たちまち、ビンは粉々に砕けて、中からボワワーン……と白い煙のカタマリが飛び出したかと思うと、それが魔女の姿に変わって、
「ああ、助かった! 賢明な王女よ、たしかにオマエの望み叶えよう。さあ、存分に、……おやすみ」
ふっと目を開ければ、できすぎたビスクドールのように優雅で美しい、完璧にあたしのタイプど真ん中の王子様の腕の中で。

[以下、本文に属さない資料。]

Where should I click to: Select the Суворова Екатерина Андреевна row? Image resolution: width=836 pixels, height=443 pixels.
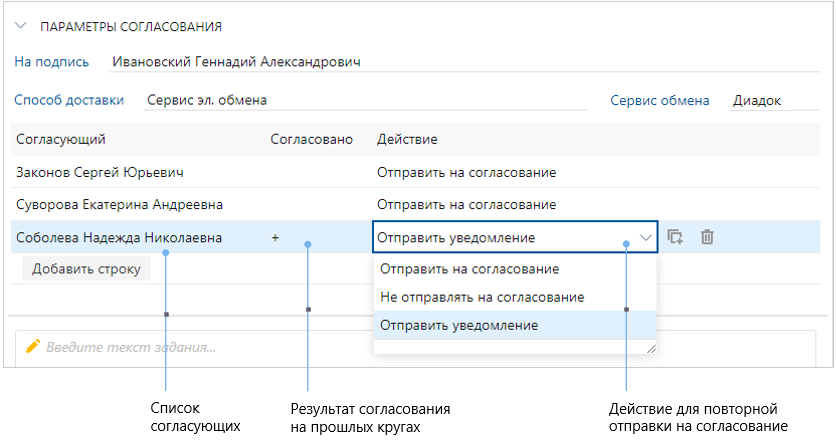[x=119, y=204]
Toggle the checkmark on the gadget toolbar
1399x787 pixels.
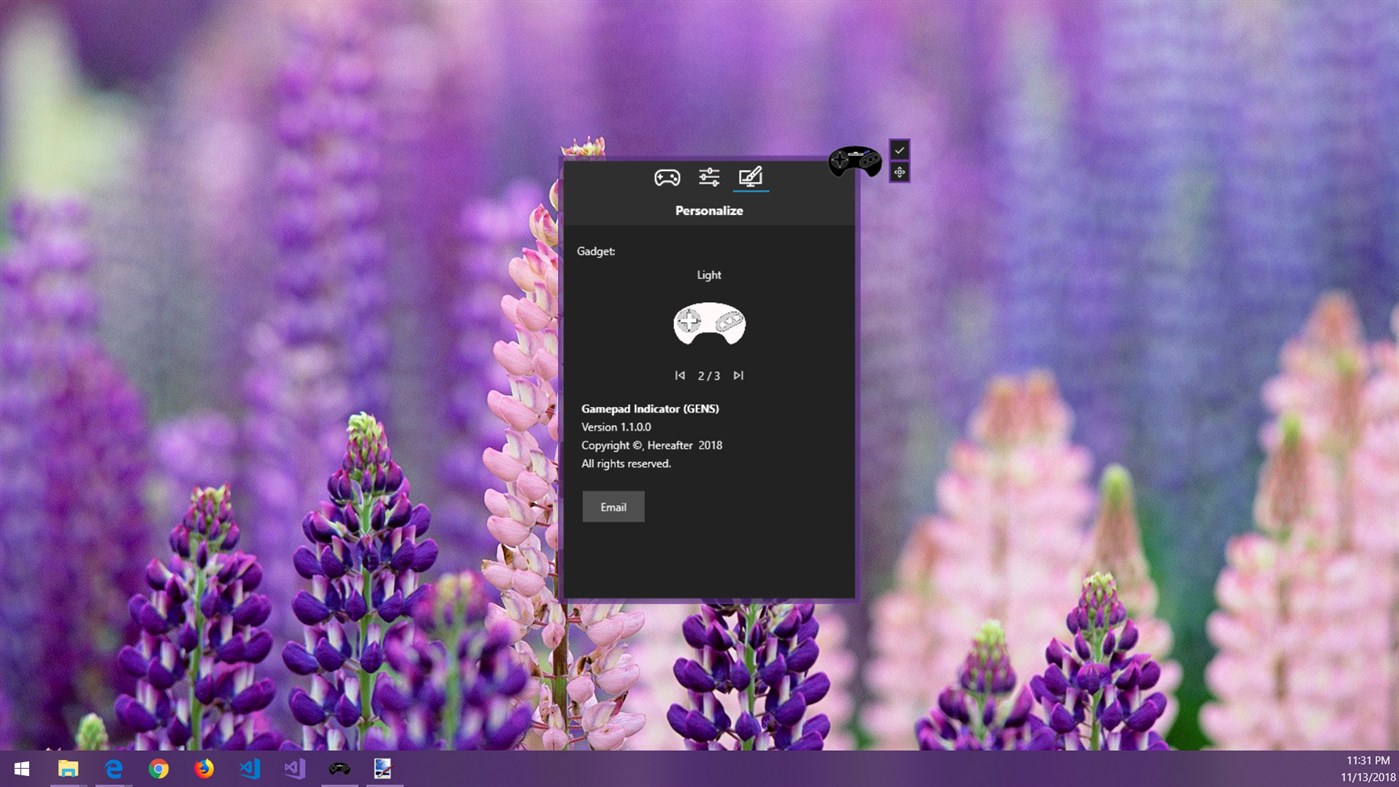point(898,150)
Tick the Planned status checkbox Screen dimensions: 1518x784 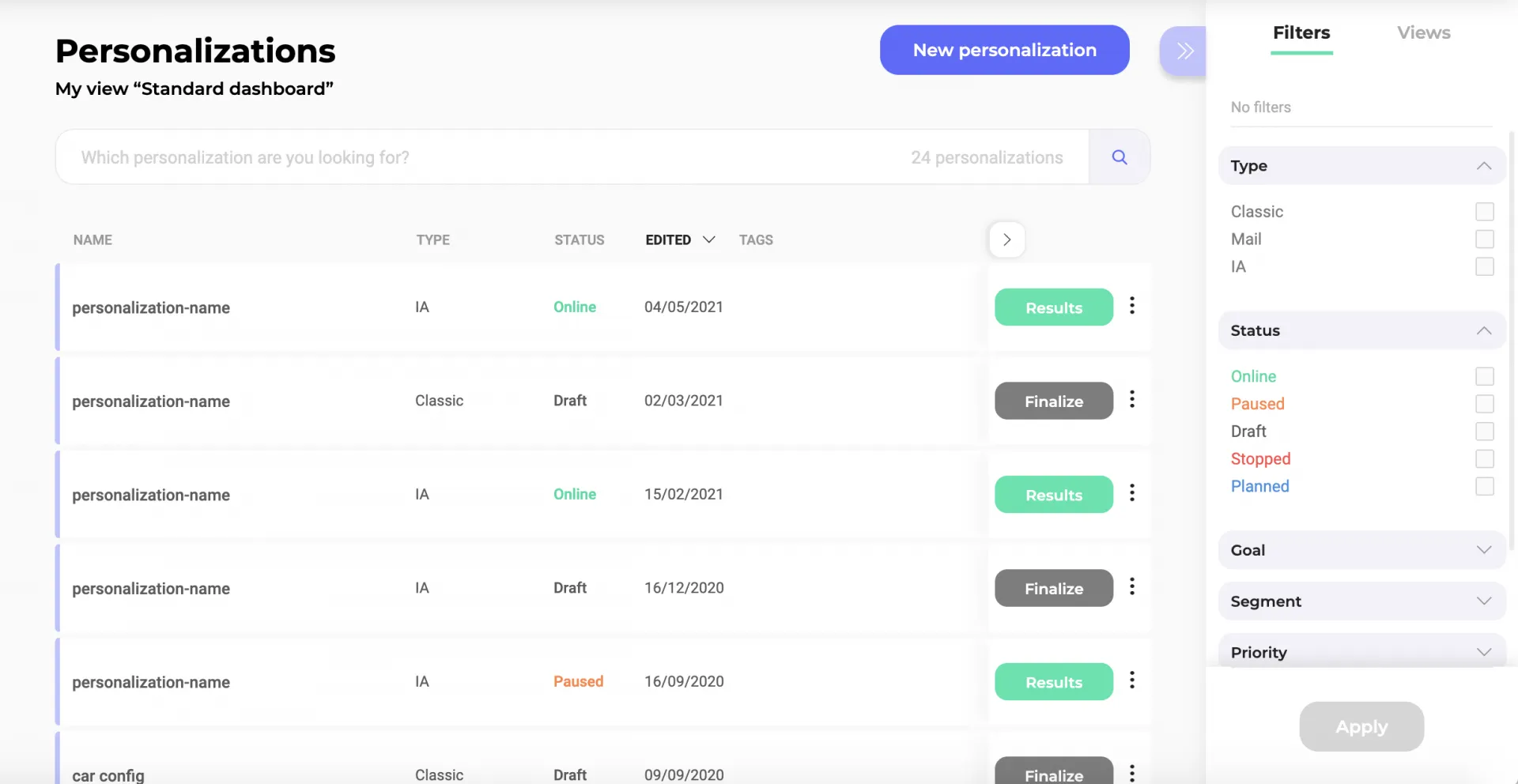pos(1484,487)
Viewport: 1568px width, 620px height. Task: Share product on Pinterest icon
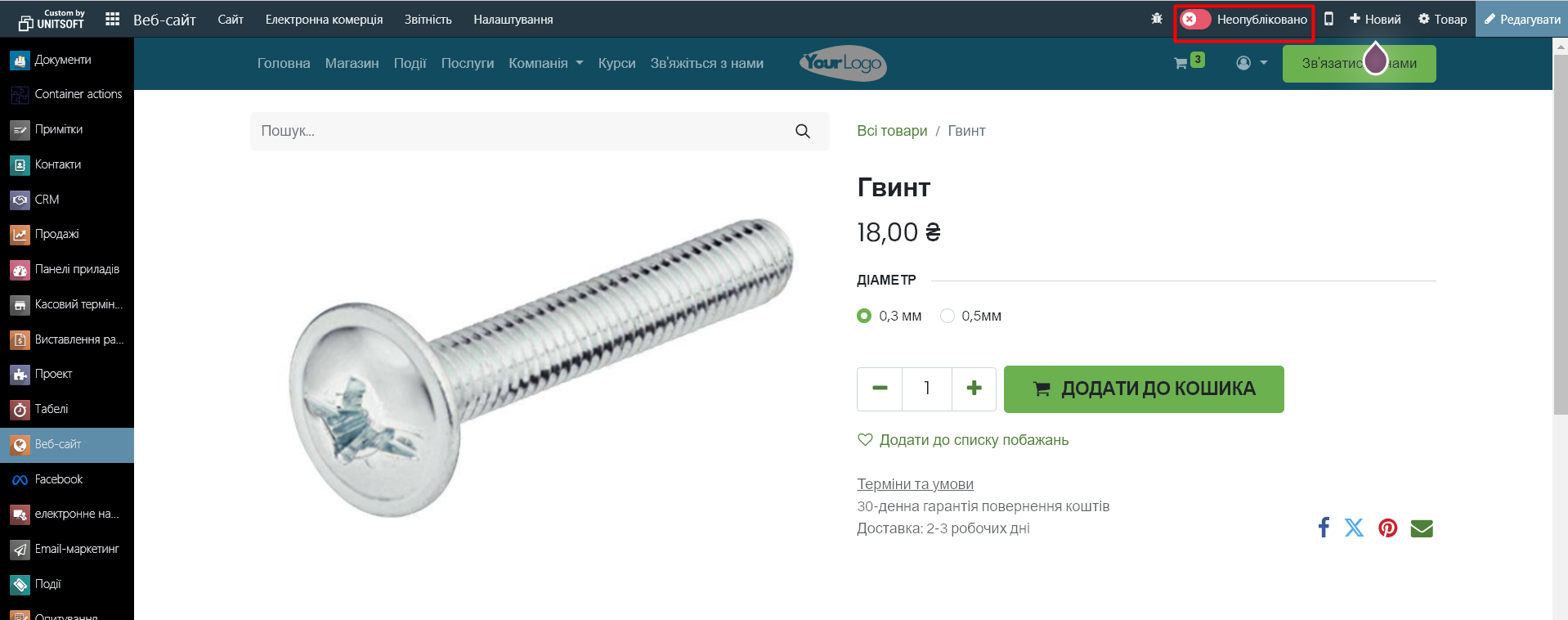(x=1388, y=528)
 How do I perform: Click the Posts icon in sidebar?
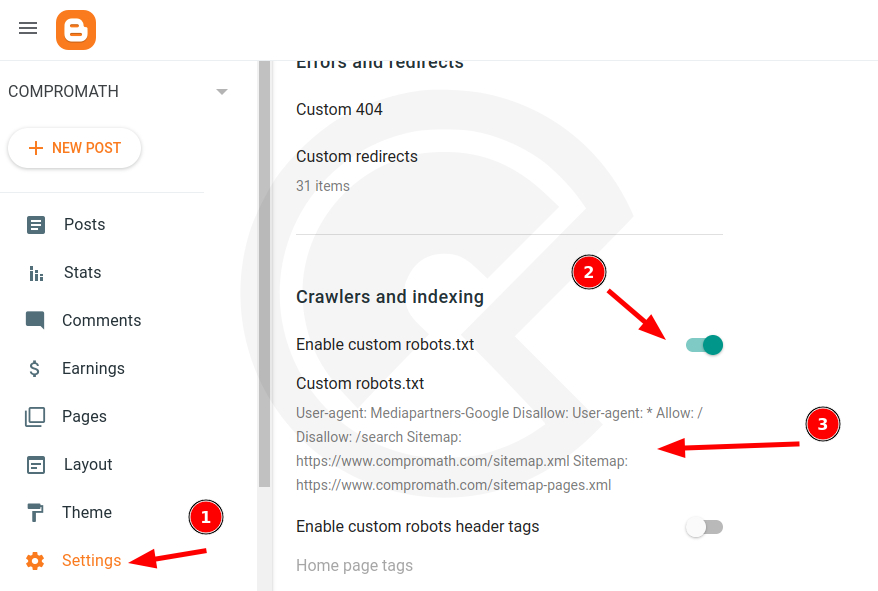pyautogui.click(x=36, y=225)
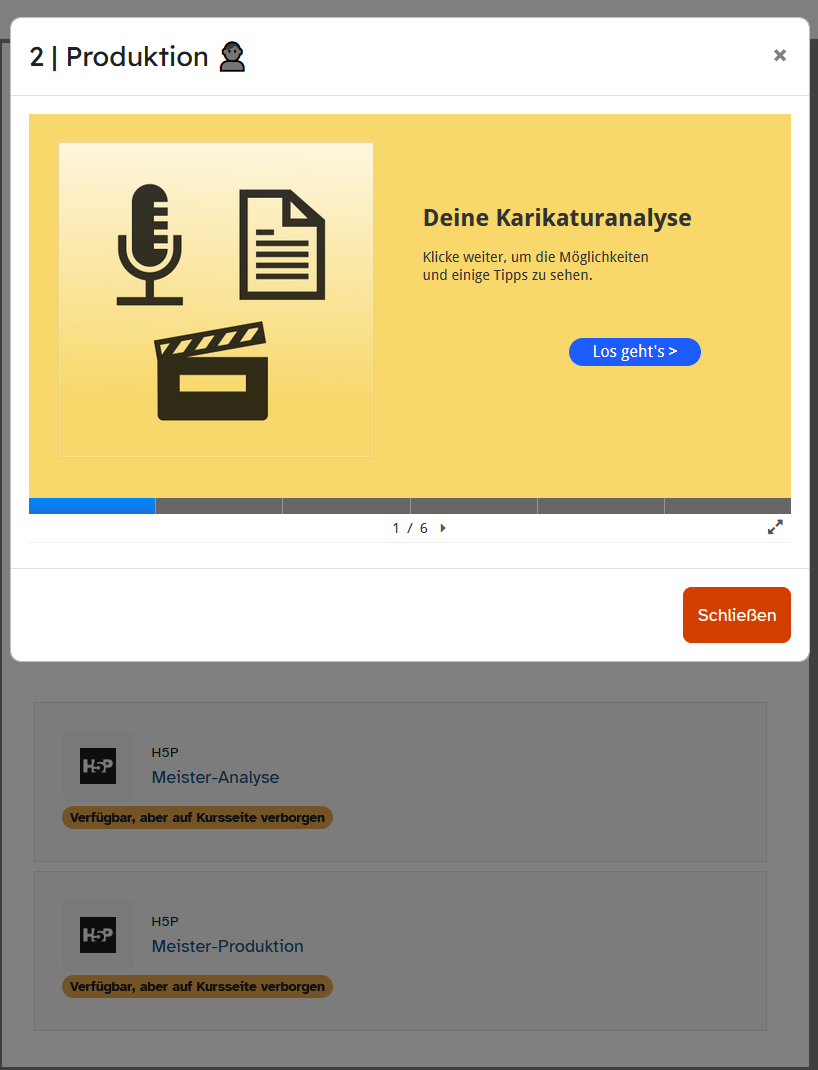
Task: Jump to slide 5 in progress bar
Action: (x=600, y=506)
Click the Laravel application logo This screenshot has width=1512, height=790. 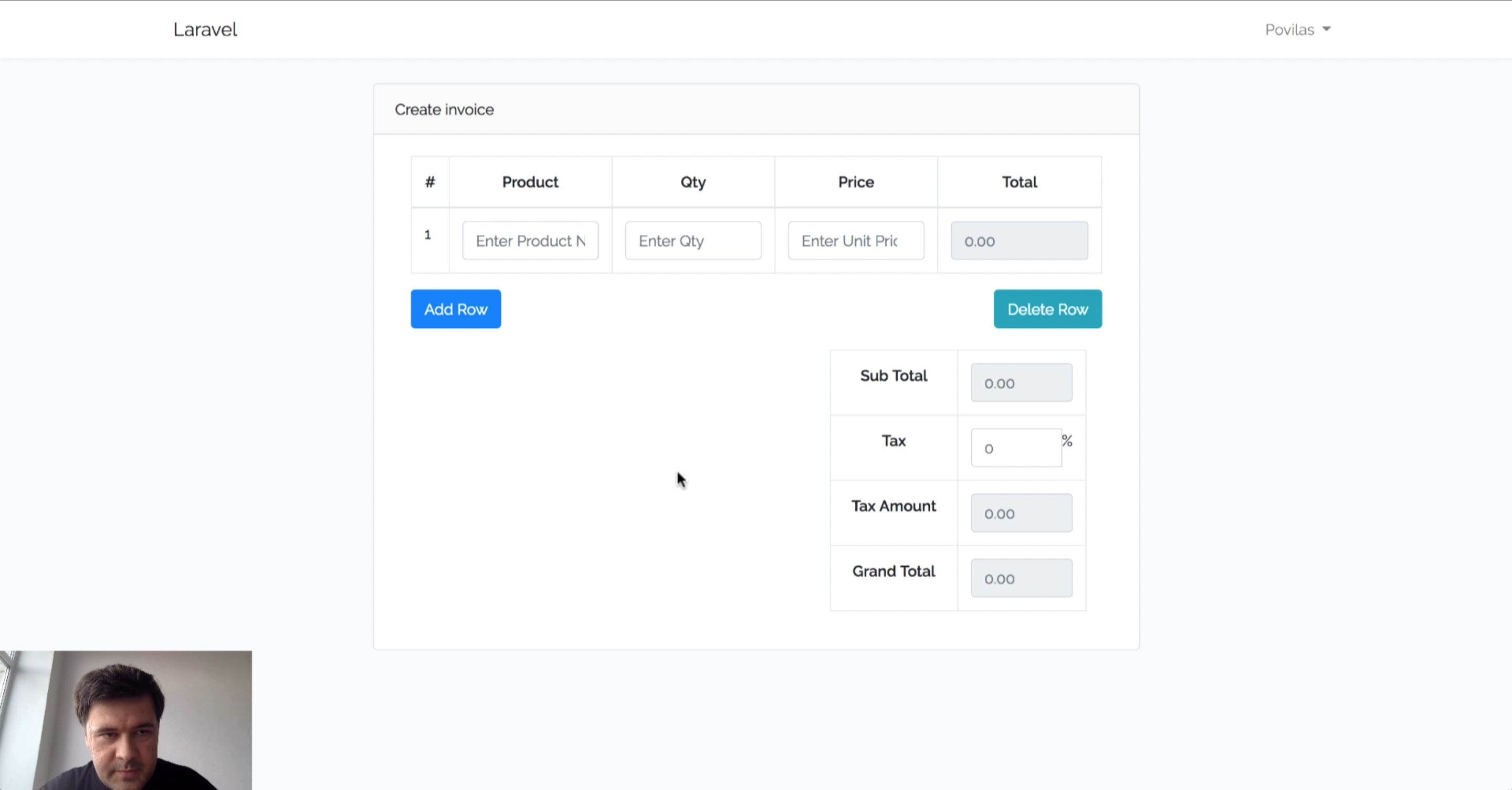(x=206, y=30)
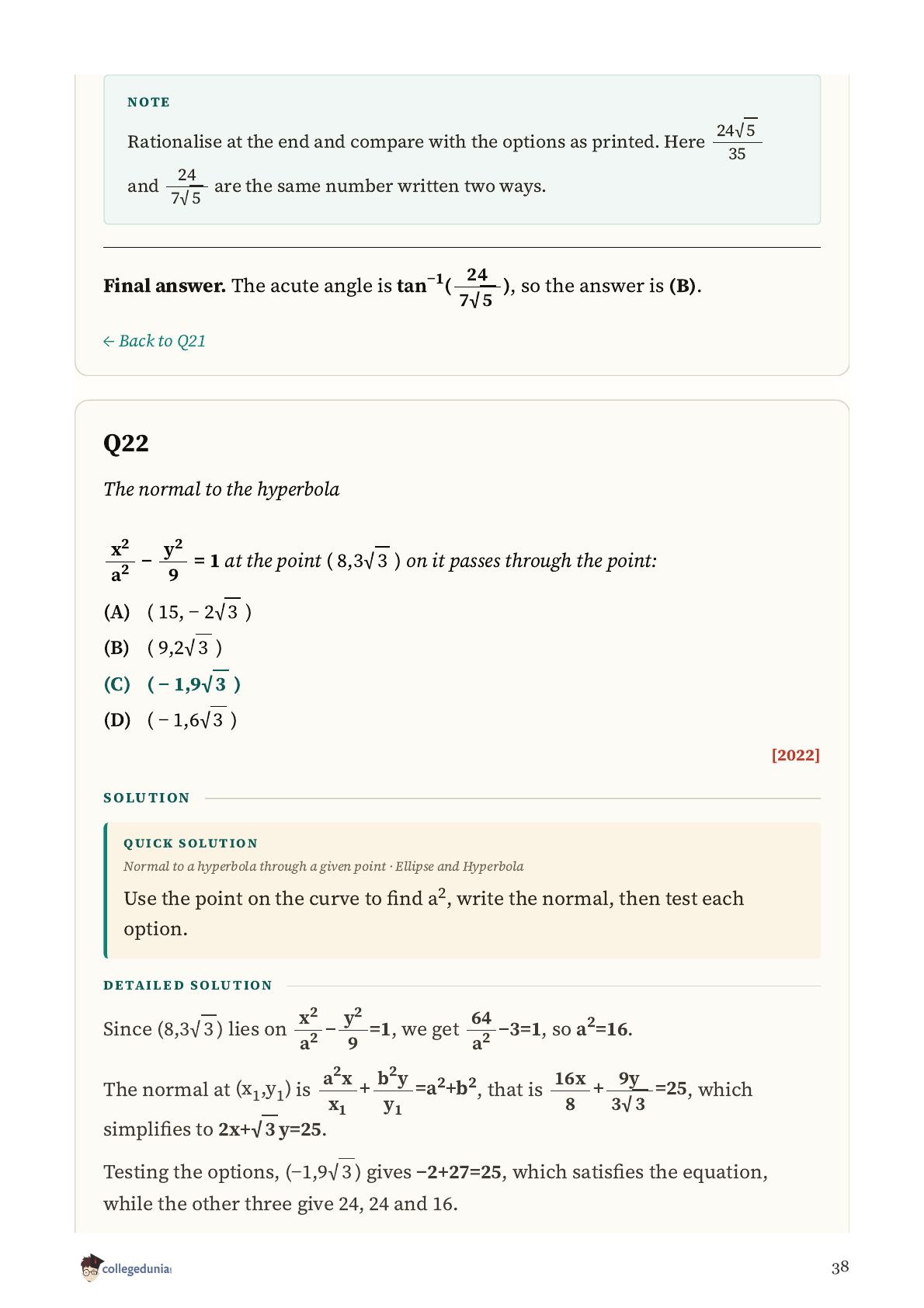The image size is (924, 1308).
Task: Click the collegedunia logo icon
Action: [x=91, y=1267]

王子様は、とろけるような優しい声で、心配そうに聞いてくるの。
「ずいぶんうなされていたよ、愛しのダーリン?」
あたしは、王子様のひきしまった胸に顔を埋めて、思いっきり甘えながら答えるのよ。
「とってもとってもコワい夢を見てたの。お願い、ギュッとして」
「ああ、いいとも。夜はまだまだ長いからね。一晩中ずっと抱きしめてあげるから安心して、おやすみ……」
人里離れた深い森の奥に、壁のアチコチが崩れかけた不気味な古い巨城が、ヒッソリそびえているという。
立ちふさがるイバラの道を分け入って、侵入に成功した勇者が目にすることができるのは、ボロボロのベッドに眠る白髪の老婆。
でも、なぜか、シワクチャの寝顔に浮かぶ表情は、うら若い乙女のように可憐で愛くるしいという……
そんな都市伝説が、あるらしいですよ。